Barbara Alberti asfalta le neo-femministe: contro la schwa e gli stereotipi

Barbara Alberti e il vero femminismo: distrutta Geppi Cucciari e la “cultura della schwa”

Di Giuseppe Vatinno
Barbara Alberti, Elly Schlein, Geppy Cucciari
Politica

Barbara Alberti rottama il neo-femminismo

Barbara Alberti è figlia di quell’Umbria rigogliosa (è nata ad Umbertide) ed etrusca, fatta di foreste e sorgenti naturali e che plasma coscienze e costruisce sogni duraturi. Si trasferisce a Roma da adolescente e si laurea in Filosofia alla Sapienza. Si appassiona al tema femminile che trova naturale sbocco nella sua produzione letteraria di alto livello, a cominciare da Memorie malvagie del 1976, per poi passare a Vangelo secondo Maria del 1979 che genera le prime polemiche.

La sua opera si tinge di ironia e intelligente umorismo nero sul maschilismo con Il signore è servito del 1983. Il suo talento si esplica anche in sceneggiature memorabili come Il portiere di notte di Liliana Cavani del 1974 e Maladoloscenza un controverso film di Pier Giuseppe Murgia che nello sperimentale 1977 sforna una pellicola ricordata per le prime scandalose scene di nudo integrale che segnarono la storia del cinema. Collabora poi a Monella di Tinto Bass.

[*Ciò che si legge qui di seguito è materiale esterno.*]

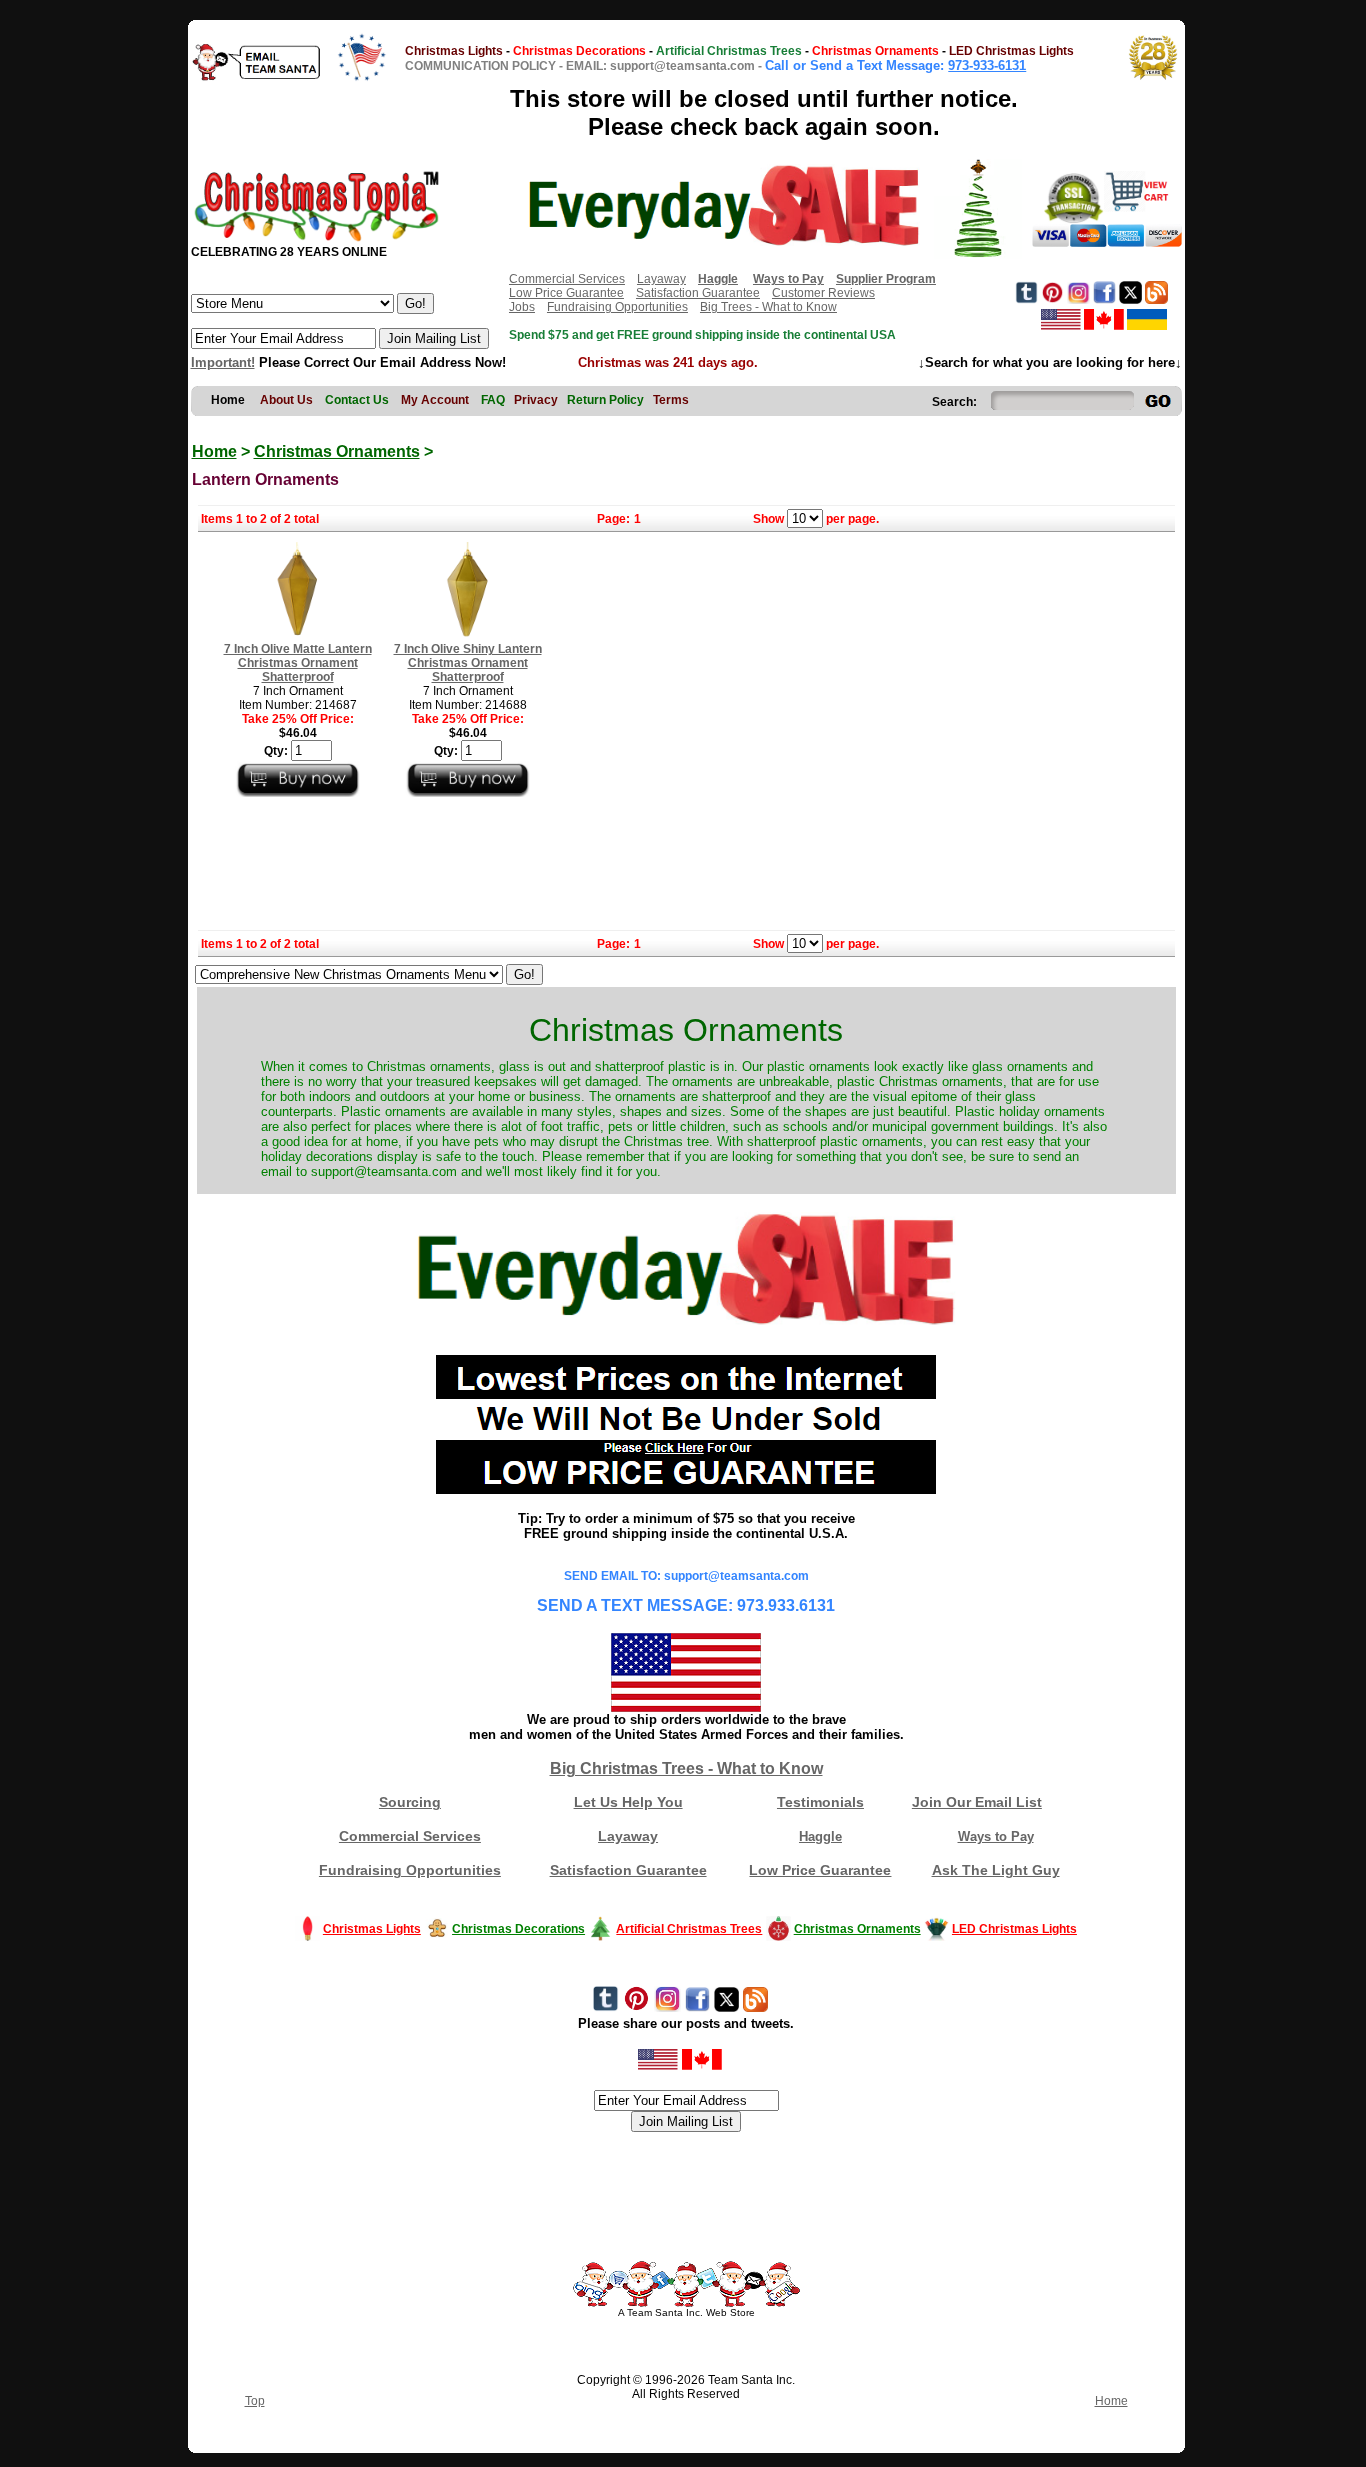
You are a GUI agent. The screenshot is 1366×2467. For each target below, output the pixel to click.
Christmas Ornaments (337, 451)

La Alberti utilizza il cinema -e specialmente il sesso- per fare sociologia e contribuire al dibattito politico che esplica nel Partito Radicale di Marco Pannella. Negli ultimi anni ha partecipato anche al Grande Fratello VIP, dando prova di una insospettata longevità e vitalità. È  stata sposata con il produttore Amedeo Pagani.
Ma veniamo al presente.

È bello, ogni tanto, ascoltare una vera femminista, una di quelle storiche per intenderci, che non sono contaminate dalle stravaganze della modernità che umiliano un dibattito in realtà assai importante. L’occasione è stata quella dell’entrata di Barbara Alberti nei fatici 80 anni, evento avvenuto ieri e per cui ha concesso una bella intervista a “Un giorno da pecora” su Rai Radio 1 a Giorgio Lauro e Geppi Cucciari. Diciamo che poi lo strumento mediatico dell’intervista radiofonica è il più efficace perché giunge direttamente all’ascoltatore senza i filtri dell’inquadratura birichina televisiva o la deformazione sempre possibile dello scritto.

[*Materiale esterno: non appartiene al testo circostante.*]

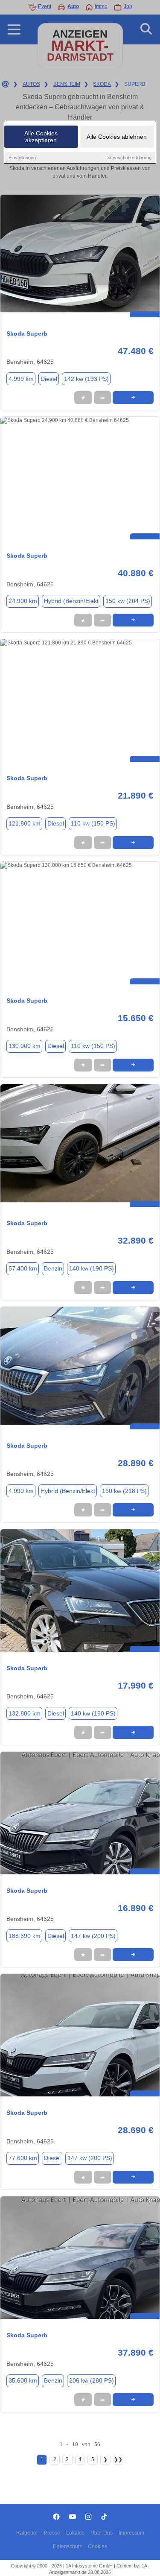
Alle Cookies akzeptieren (41, 136)
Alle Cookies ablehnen (117, 136)
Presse (52, 2533)
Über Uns (101, 2533)
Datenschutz (67, 2547)
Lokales (75, 2533)
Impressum (131, 2533)
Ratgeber (27, 2533)
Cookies (97, 2547)
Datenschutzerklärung (128, 157)
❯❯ (118, 2459)
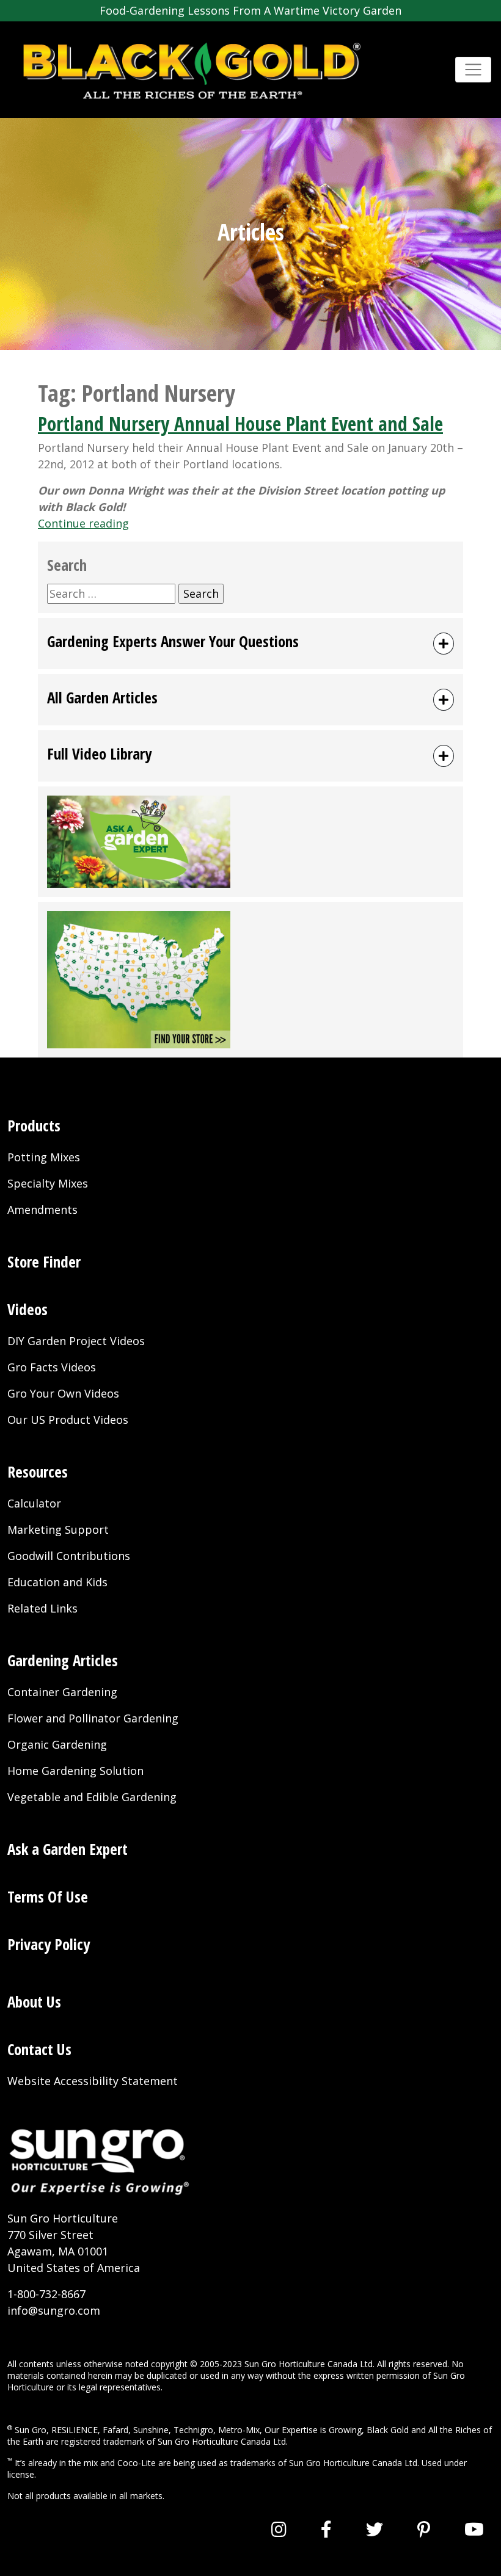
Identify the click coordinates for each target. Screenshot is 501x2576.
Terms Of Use (47, 1896)
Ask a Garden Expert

L’Alberti è una donna che è stata il simbolo del femminismo combattente degli anni ’70 e ’80 dello scorso secolo ed ha tutti i titoli per poter dare un giudizio critico su come si siano trasformate le lotte per i diritti civili, da grande tema sociale a misera farsa linguistica. Nell’intervista infatti l’Alberti è spietata con le nuove femministe delineando in poche righe quello che pensa.

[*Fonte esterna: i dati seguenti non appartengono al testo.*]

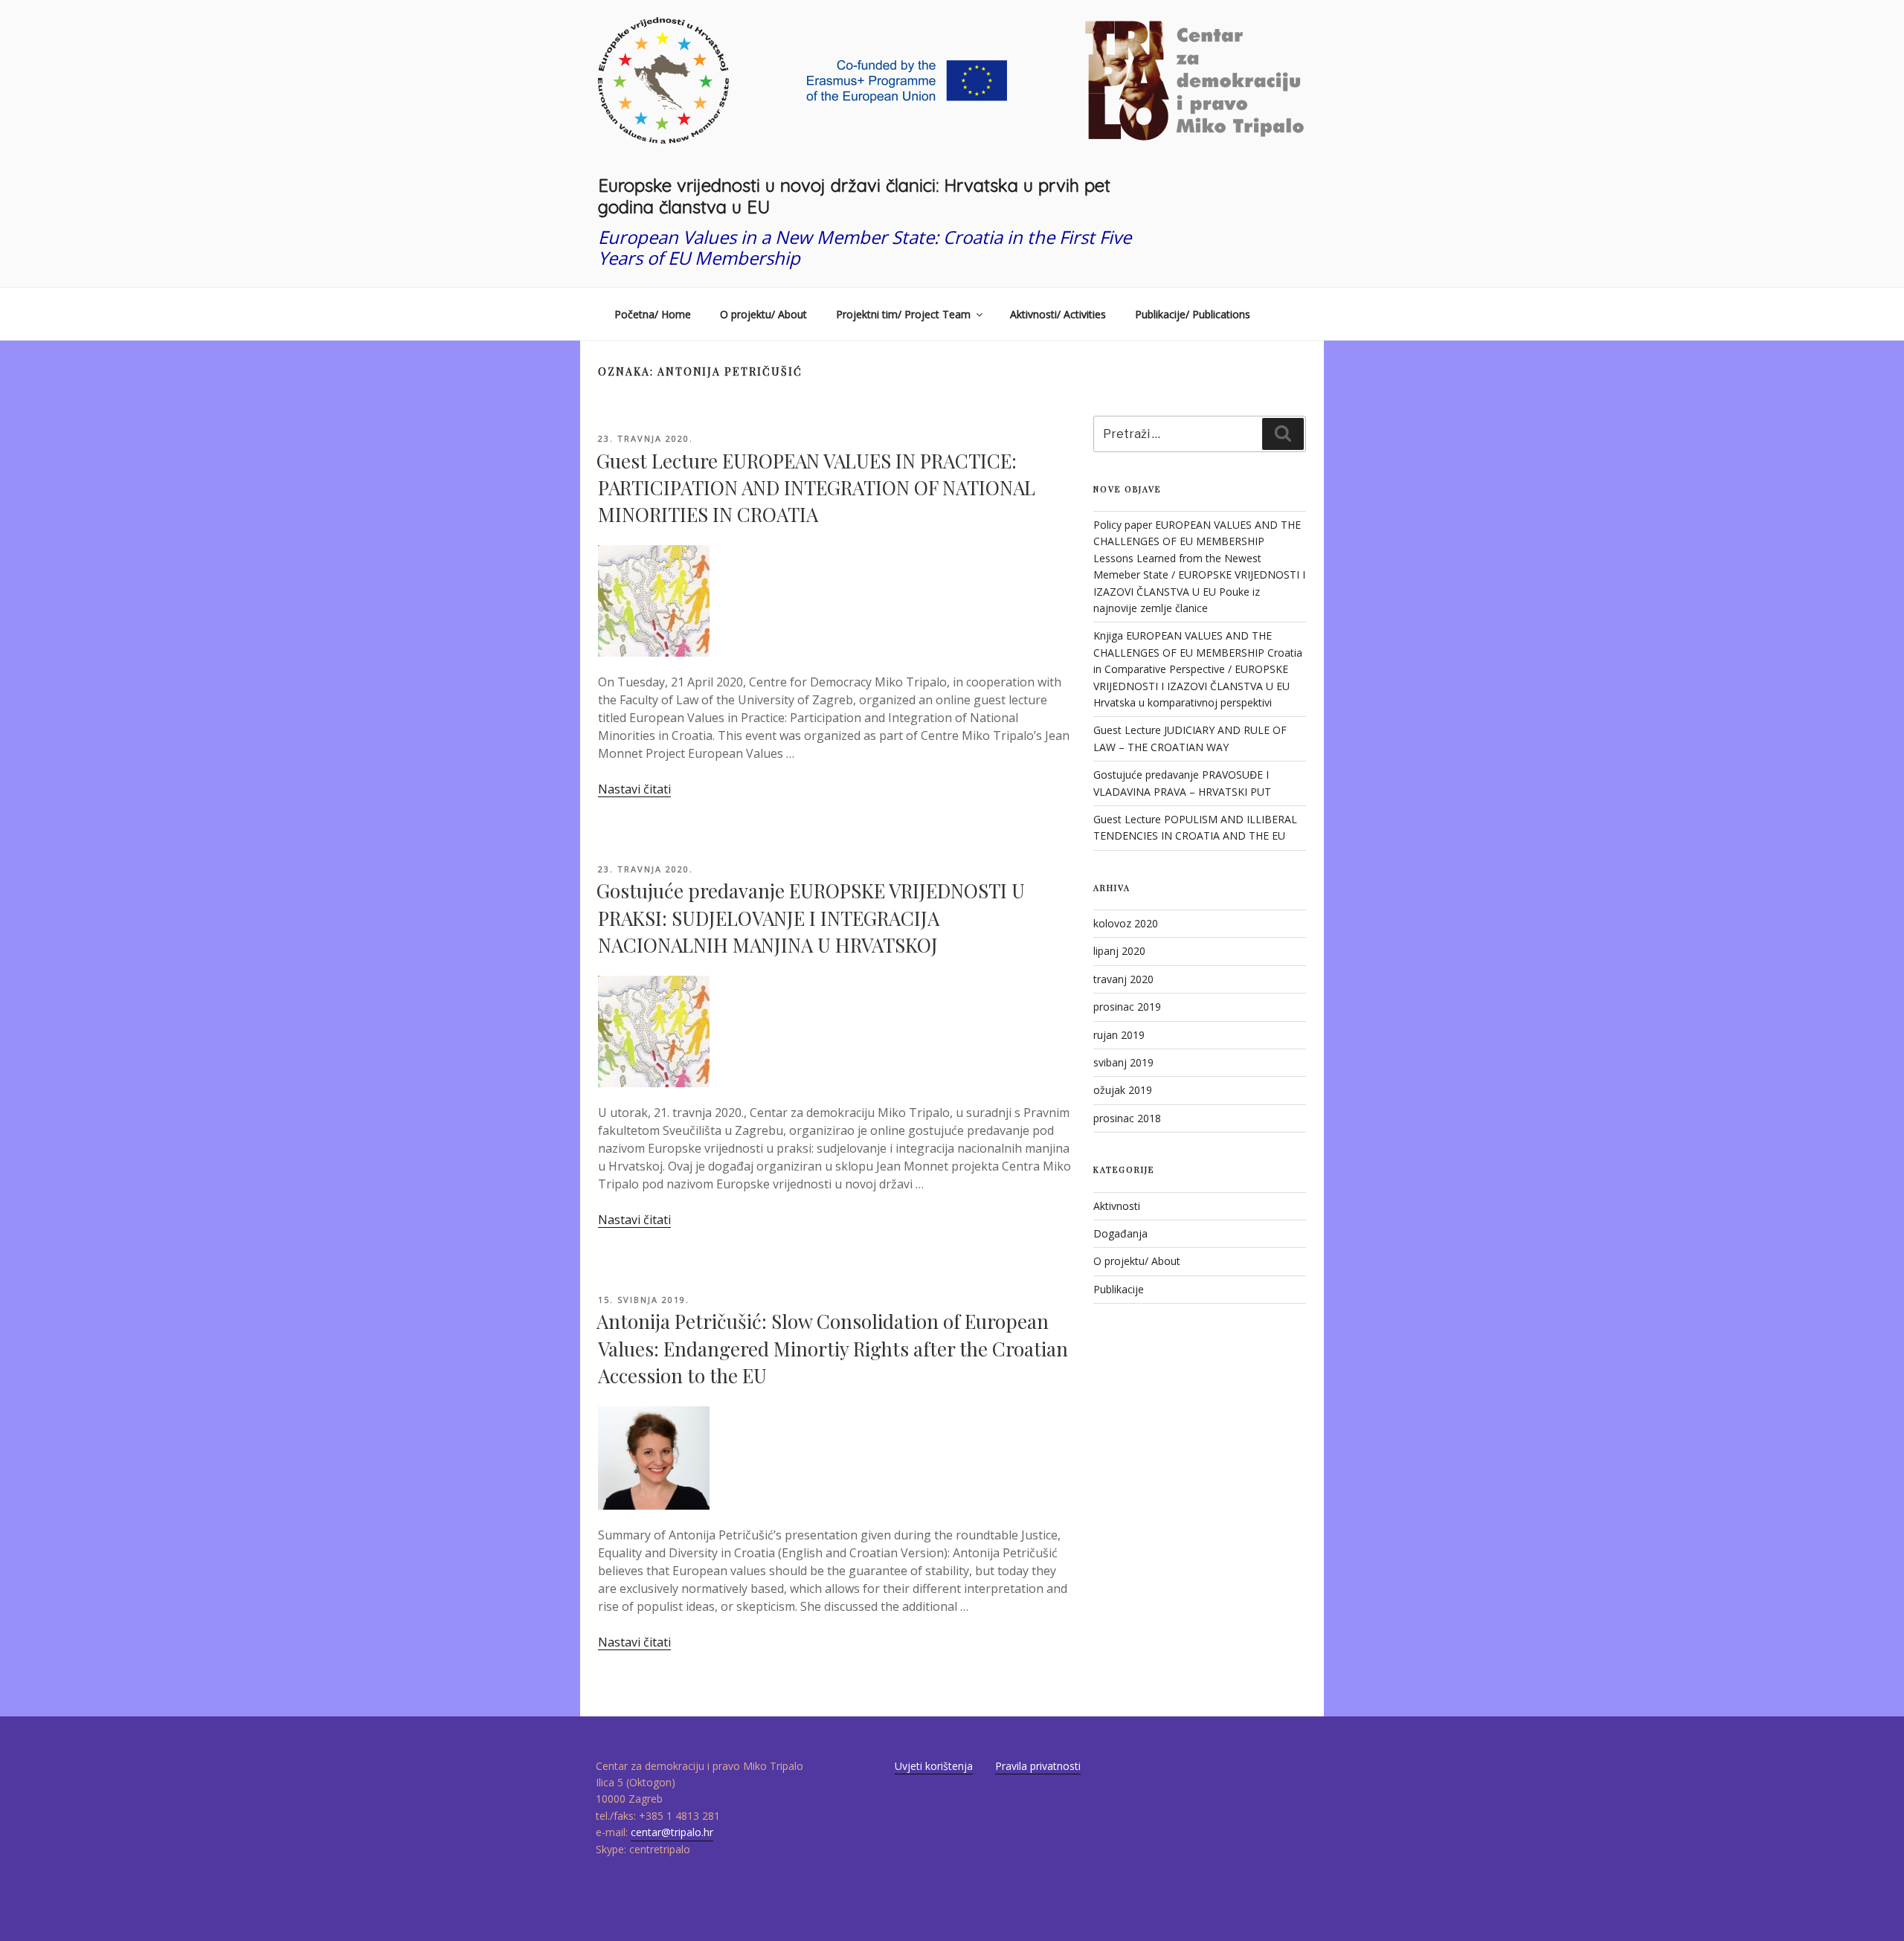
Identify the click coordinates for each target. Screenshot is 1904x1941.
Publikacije (1118, 1289)
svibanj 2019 (1123, 1062)
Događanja (1120, 1233)
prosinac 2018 (1127, 1118)
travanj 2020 (1123, 979)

“Non le piace un’invenzione linguistica come la ‘schwa’?, le chiede provocatoriamente la Cucciari. “È un abominio, una negazione della realtà, un qualcosa di schifoso”, gancio destro e Cucciari al tappeto per ko tecnico. “Lei ha detto che non avrebbe mai voluto essere un uomo”… “Certo. Gli uomini mi fanno pena”. Perché? “Per quella disgrazia naturale: la sessualità della donna è segreta, mentre l’uomo, da quando si accorge di averlo fino alla morte, dipende da una cosa che non è governabile, e a cui ha attribuito lo stesso valore esistenziale della persona. In questo ho una grande fortuna: orgogliosa come sono –se fossi stata un uomo, dopo i primi problemi me lo sarei tagliato”.

Un’analisi intelligente della sessualità maschile, lontana anni luce dalle scempiaggini moderniste. L’Alberti dunque ha finalmente il coraggio di dire la verità: l’attuale femminismo è nudo. Le deprecabili contorsioni linguistiche di gente come la Boldrini e la Schlein vengono definite senza mezzi termini “qualcosa di schifoso”. La “cultura della schwa” è finalmente messa in luce per quello che è, “un abominio”, “la negazione della realtà”, ed una presa per i fondelli, aggiungo io.

Quello della scrittrice è stato un bombardamento ad alzo zero contro lo stupidismo dilagante. E poi una botta alla stessa femminista schwaista Geppi Cucciari che l’intervista e che deve incassare mestamente senza poter replicare. Insomma l’Alberti rivendica la dignità delle lotte del vero femminismo che affronta con serietà un problema sociale che è esistito ed esiste e che non può essere risolto dalle mode esibizioniste e dallo “sgallettamento” di soggetti solo in cerca di notorietà e della luce dei media. Per fortuna che Barbara Alberti c’è.